TO DO:
Everything from the line holding "This screenshot has width=392, height=238." through the final line of the records is to be transcribed exactly, except pictures, and nothing beyond that.

TASK MATERIAL:

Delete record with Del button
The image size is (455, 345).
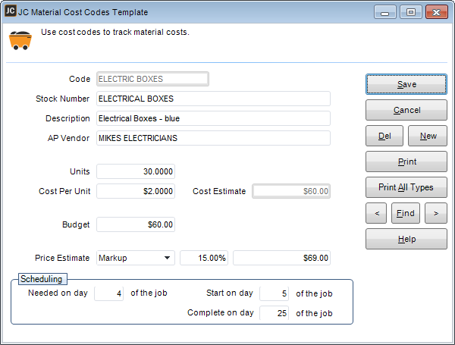(x=384, y=136)
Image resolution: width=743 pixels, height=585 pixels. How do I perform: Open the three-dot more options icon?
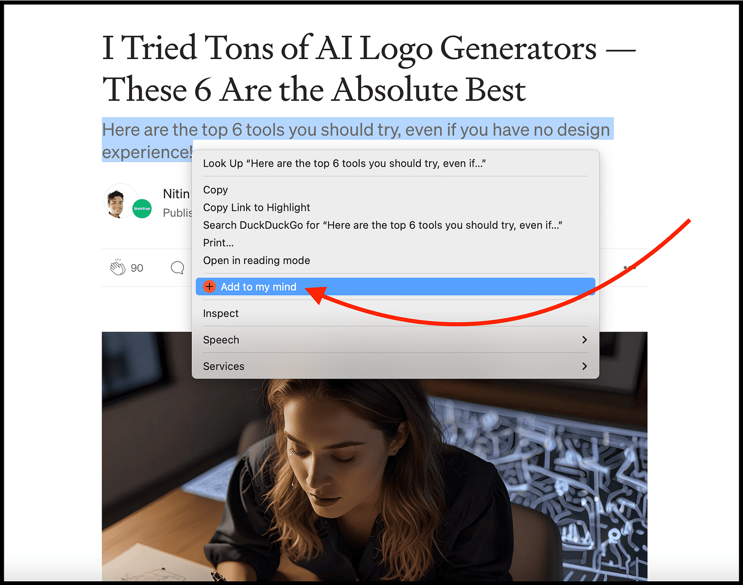tap(630, 268)
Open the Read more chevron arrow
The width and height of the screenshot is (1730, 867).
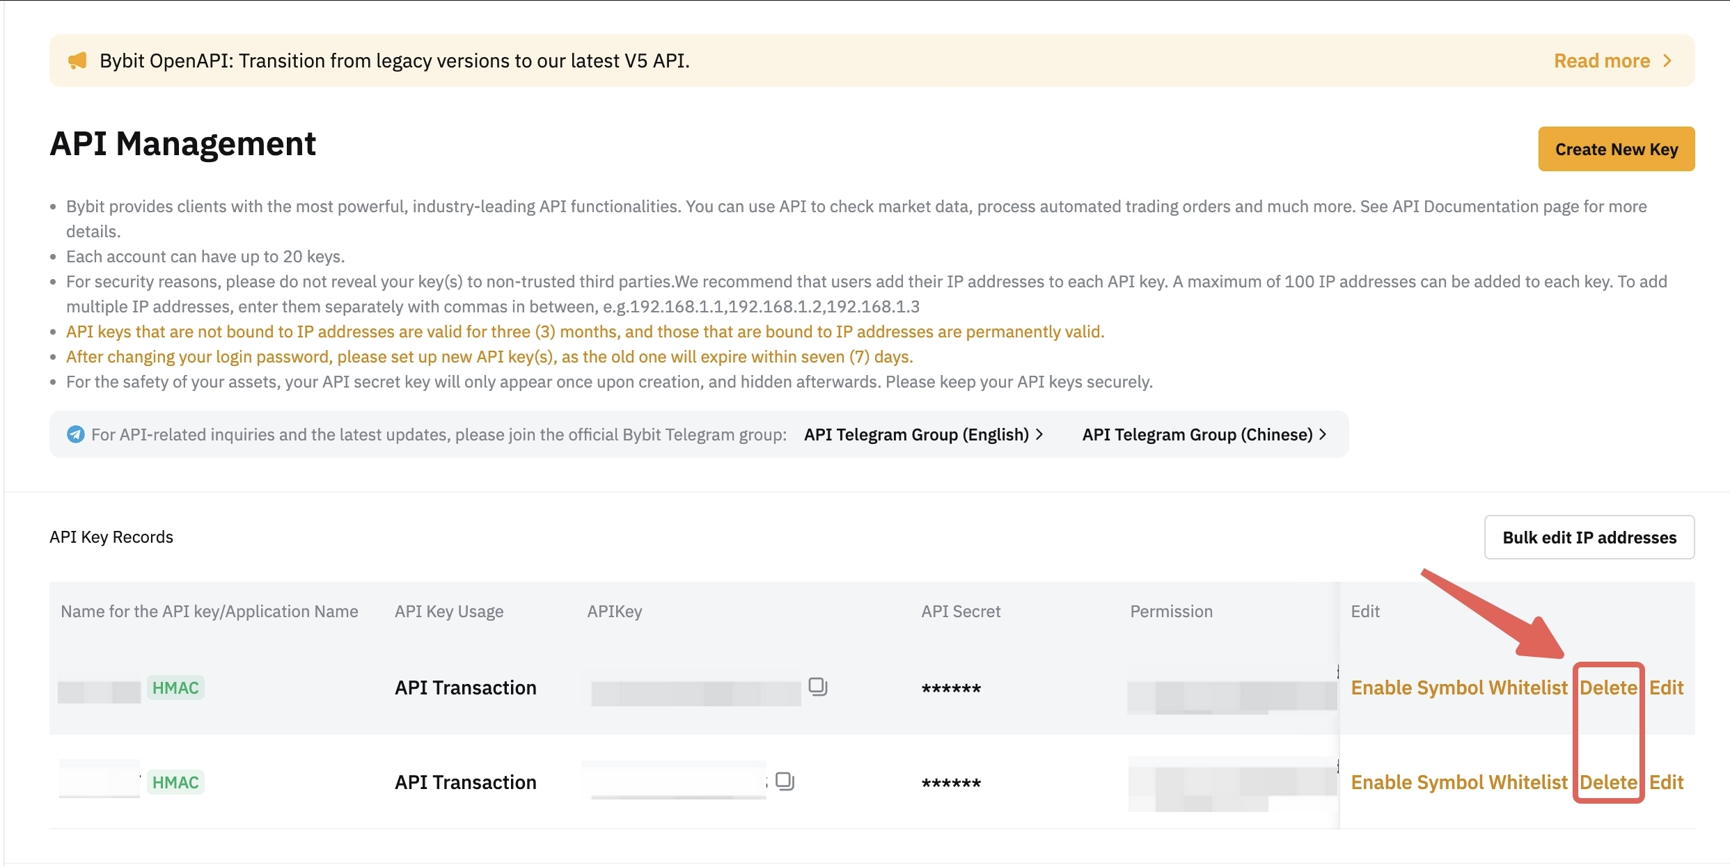tap(1667, 61)
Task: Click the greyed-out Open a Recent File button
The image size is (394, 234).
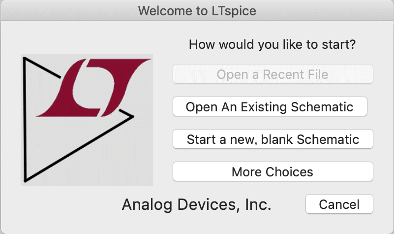Action: point(273,75)
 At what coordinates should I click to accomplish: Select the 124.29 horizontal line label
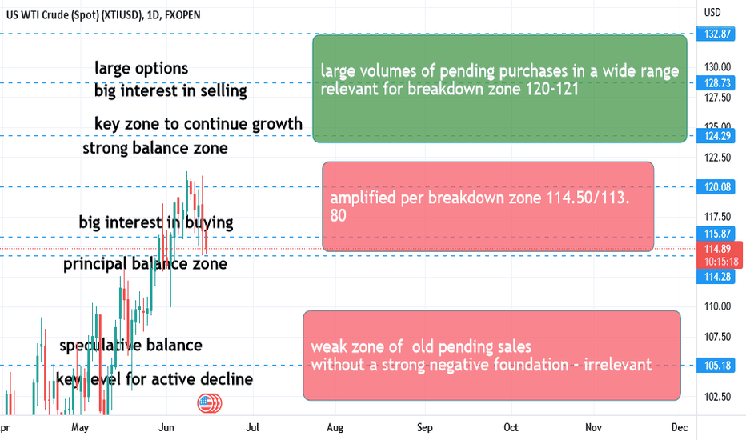(x=717, y=136)
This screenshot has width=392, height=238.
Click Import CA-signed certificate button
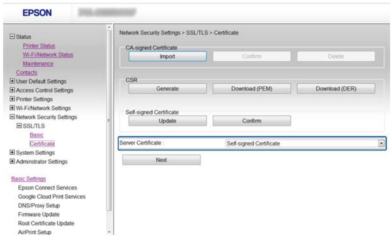(x=167, y=56)
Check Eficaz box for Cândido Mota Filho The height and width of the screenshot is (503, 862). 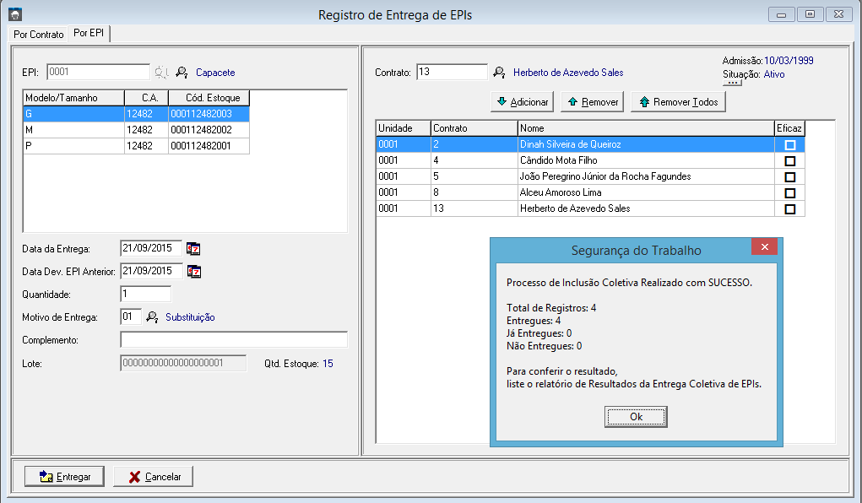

FINISHED TASK:
This screenshot has width=392, height=238.
Click Import CA-signed certificate button
(x=167, y=56)
Check Eficaz box for Cândido Mota Filho The height and width of the screenshot is (503, 862). 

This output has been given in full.